For example, they could not attend university, they could not vote or be elected to political office, and they had very limited control over their own property. In order to prove it Virginia Woolf in her essay "A Room of One's Own" tried to understand whether women were able to produce a work of William Shakespeare's quality. So Woolf created a fictional "Shakespeare's Sister", Judith, to show that a woman with Shakespeare's talents would have been denied the same opportunities to use them because of those doors that were always closed to women. As children, women were utterly subjugated to their parents, especially their fathers. As wives, they were under the domination of their husbands, who had control of all their personal property.

Women had little recourse to the law, which of course admitted no women as judges or attorneys. That is why Portia, capable and intelligent though she maybe, must assume the disguise of Dr.
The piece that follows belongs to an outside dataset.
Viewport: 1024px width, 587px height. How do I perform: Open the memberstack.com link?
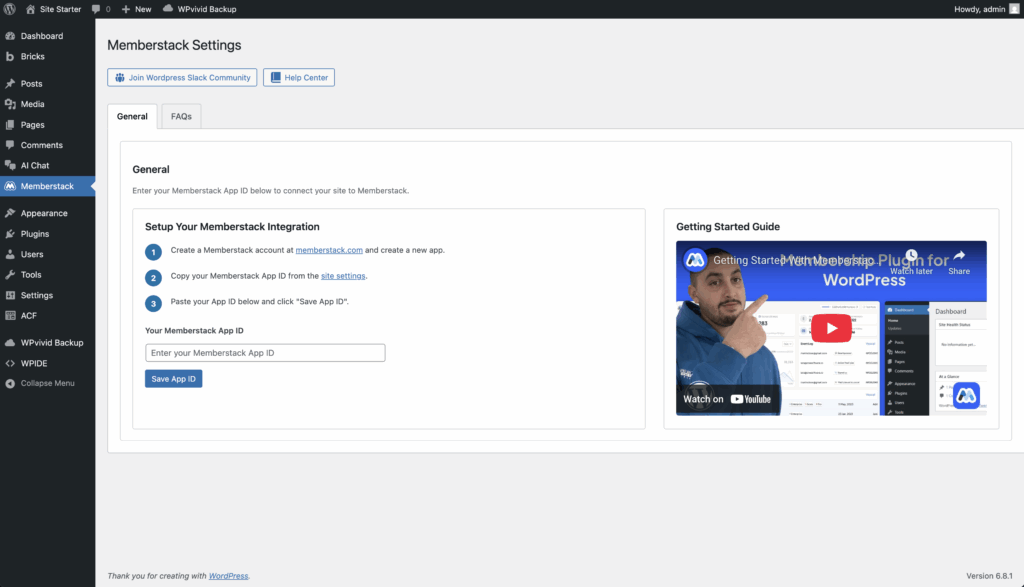[x=329, y=250]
Balthasar in The Merchant of Venice when she appears in the trial scene. To enter a man's world, as she and Nerissa do in act 4, they must appear as men. The ideal woman in the sixteenth and seventeenth centuries was one who, at least in men's minds, was submissive, meek, obedient to her lord and master, virtuous, soft-spoken or (better) silent, and modest in both dress and comportment (Halio 97). "Man can think of himself without woman.

She cannot think of herself without man", - wrote Simone de Beauvoir in her "The Second Sex: Myth and Reality." Were a woman otherwise, for example, if she dared to oppose her husband's will, she was subject to his discipline, which could involve a beating, or possibly worse. Petruchio's treatment of his shrewish wife, Katherine, in the Taming of the Shrew after they are married would not be considered extraordinary, and certainly not illegal. Patriarchy was thus the order of the day. Men ran the family, the church, business and trade, the courts, and every other major social enterprise.

Women, after all, were the weaker sex, weaker in every sense - intellectually, emotionally, and physically. It was only proper, therefore, that women should be subordinated to men. Women were relegated to housekeeping (again, under male supervision) and the breeding of children (Hunt 162). The concept of patriarchy, moreover, derives from Scripture, where woman was created as "a help meet" for man. The patriarchs, Abraham, Isaac, and Jacob, later ruled as head of the family and founded the lineage of the children of Israel.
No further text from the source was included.